More, more, more: That’s how Rayman Legends likes it
Rayman Legends is finally almost here. The delay of the Wii U version after the announcement of PS3, 360, and Vita ports seems worlds away, but I’m finally about to embark on the evolution of the gorgeous, 2D platforming goodness I fell in love with in Rayman Origins. Better still, this past half year of extra development time has brought about a lot of additions to the game that we wouldn’t otherwise have seen.
Series creator Michel Ancel called Legends “the biggest Rayman game ever,” as well as the most polished. There was trepidation even at Ubisoft Montpellier when the game got pushed back because, Ancel noted, the team “didn’t hear about how [they] would be able to use that time.” Turns out, they were able to cram quite a few more things into Legends, along with churning out several excellent ports.

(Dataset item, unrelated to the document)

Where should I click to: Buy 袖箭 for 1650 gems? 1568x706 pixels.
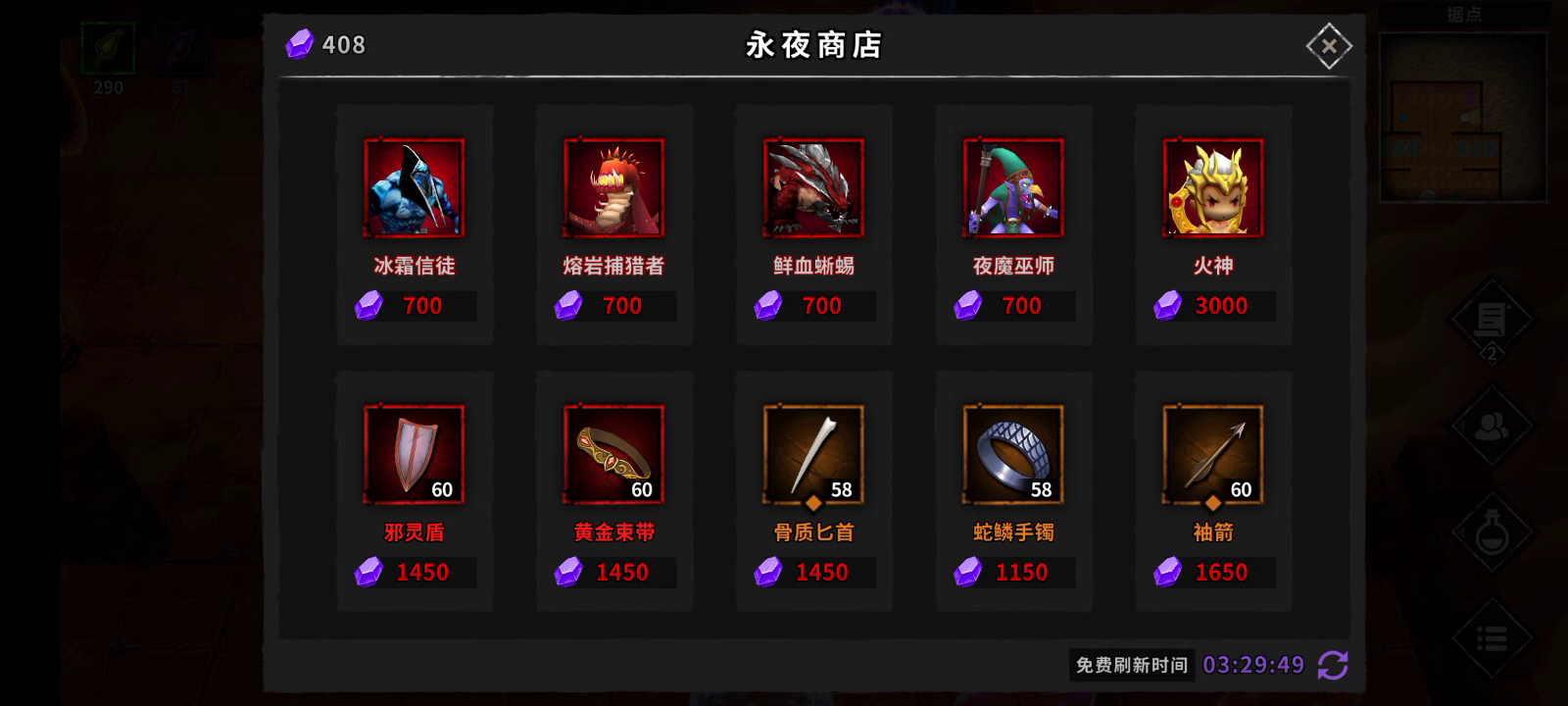tap(1213, 573)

In addition to the addictive Kung Foot minigame I posted about earlier, Legends has gained “Invasion” levels, an antagonistic appearance by Dark Rayman, new 3D bosses, and complete remasters of the team’s favorite levels from Rayman Origins.

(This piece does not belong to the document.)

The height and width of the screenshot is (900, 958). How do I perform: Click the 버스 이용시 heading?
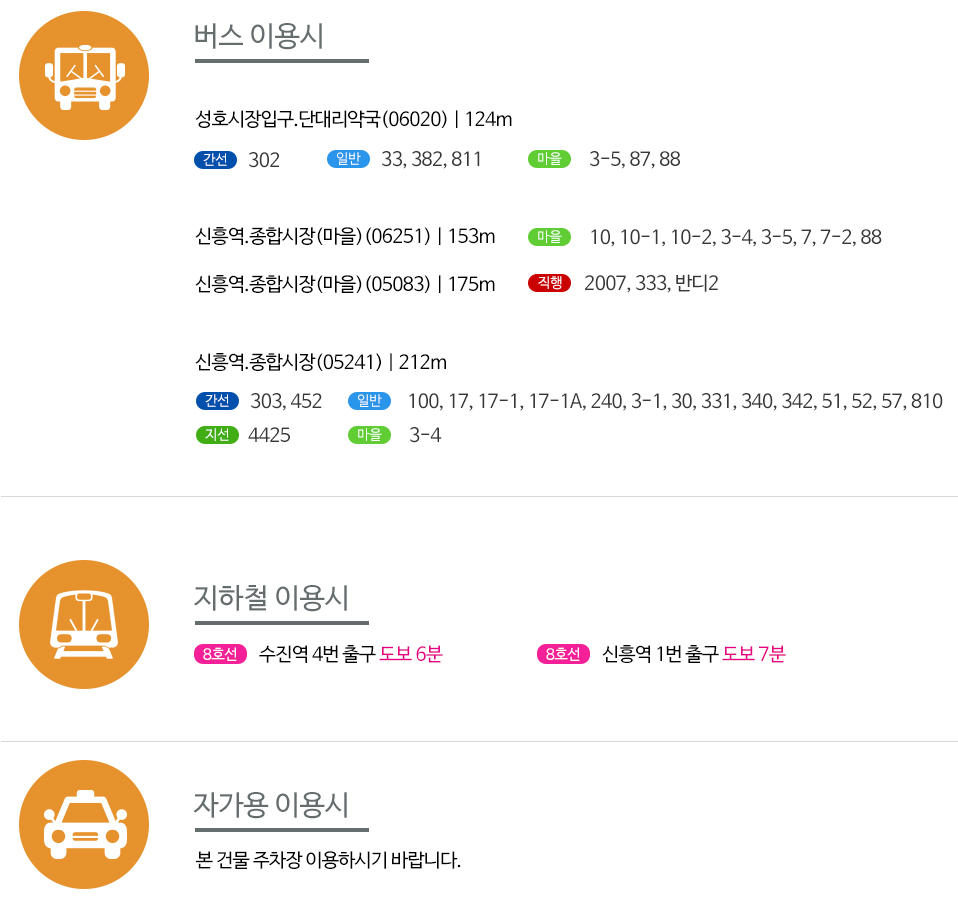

Rayman Legends (Wii U, PlayStation 3, Xbox 360, PlayStation Vita) Developer: Ubisoft Montpellier Publisher: Ubisoft Release: September 3, 2013
“When we look at it now, honestly, the delay was a good thing,” lead game designer Emile Morel said. “Right now, I don’t see what more we could add to it.” Seems all these recent months spent weren’t idly wasted on thumb twiddling, because Legends is bloated with great content.

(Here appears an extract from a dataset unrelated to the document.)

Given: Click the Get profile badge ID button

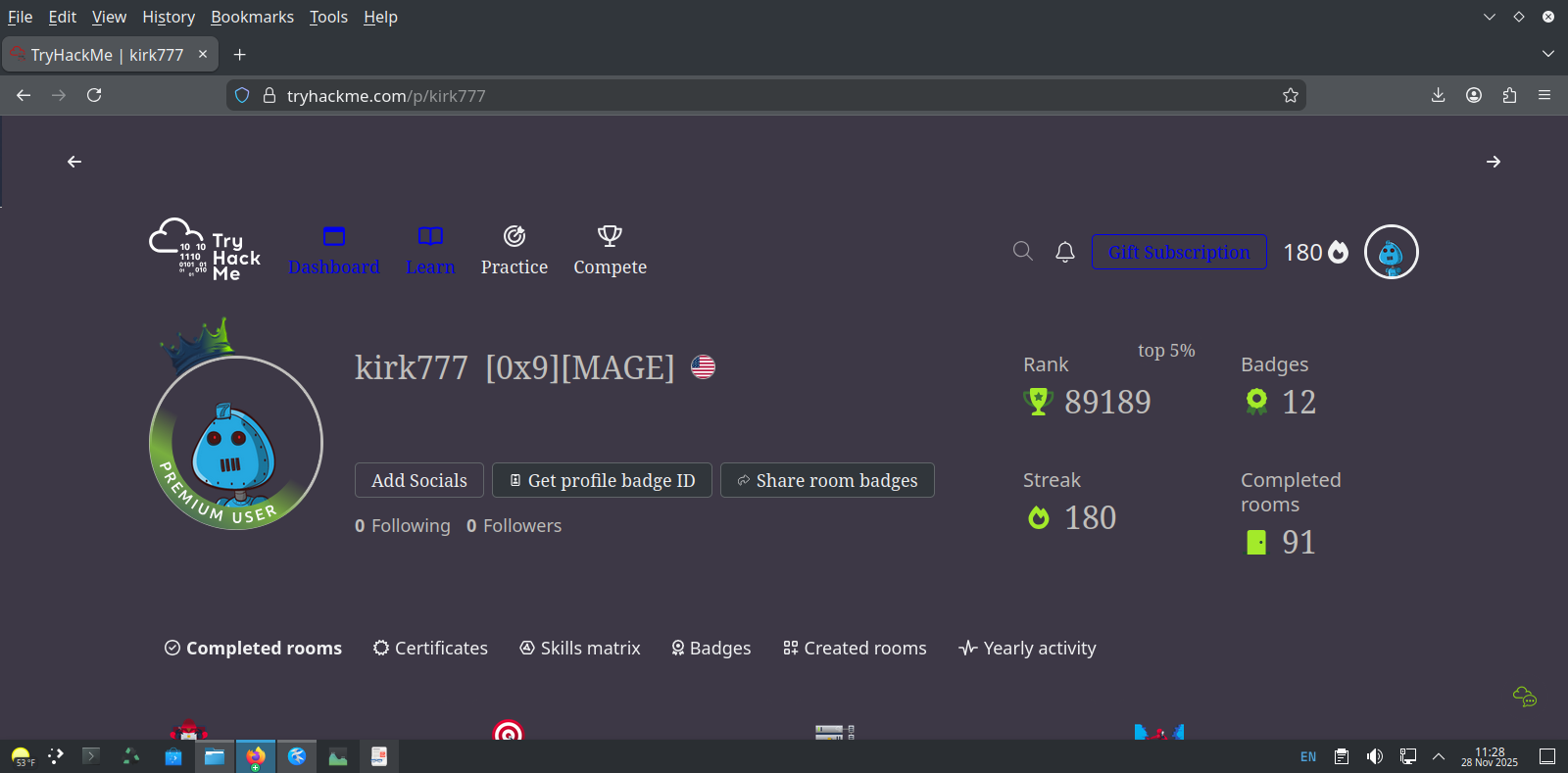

The Invasion levels are a mixture of existing assets. Legends is separated into different, self-contained worlds, each meant to “feel like an adventure,” and provide some of the cohesion and framing its predecessor lacked. In the Invasion levels, the disparate worlds collide in an unholy union. Each main level has its own Invasion level that will unlock at various points in the game when it can be assumed your skills are up to snuff; for example, an early Invasion level might not unlock until you clear a more challenging world.
Each Invasion has a 60-second time limit in which to save three Teensies that are strapped to bottle rockets at the end of the level. If your seconds start spilling over, Teensies start getting astronomical with a punctuality that Nicholas Cage would admire. 60 seconds.
These challenging, fast-paced levels seem to be a nice analog for some of my favorite Origins levels, the rhythmic chest chasing levels. They require deft timing. Things get complicated in harder Invasion levels when Dark Rayman begins tailing you and you have to avoid him without sacrificing momentum or timing.
As for the remastered Origins levels, “some of the levels we changed them almost entirely,” associate producer Greg Hermittant noted. I played a few of the early ones which were much intact, save for the aesthetic boost with Legends‘ look and lighting, and the addition of Teensies to save scattered throughout the levels. Apparently some Murfy functionality was even added to some of the remastered Origins levels.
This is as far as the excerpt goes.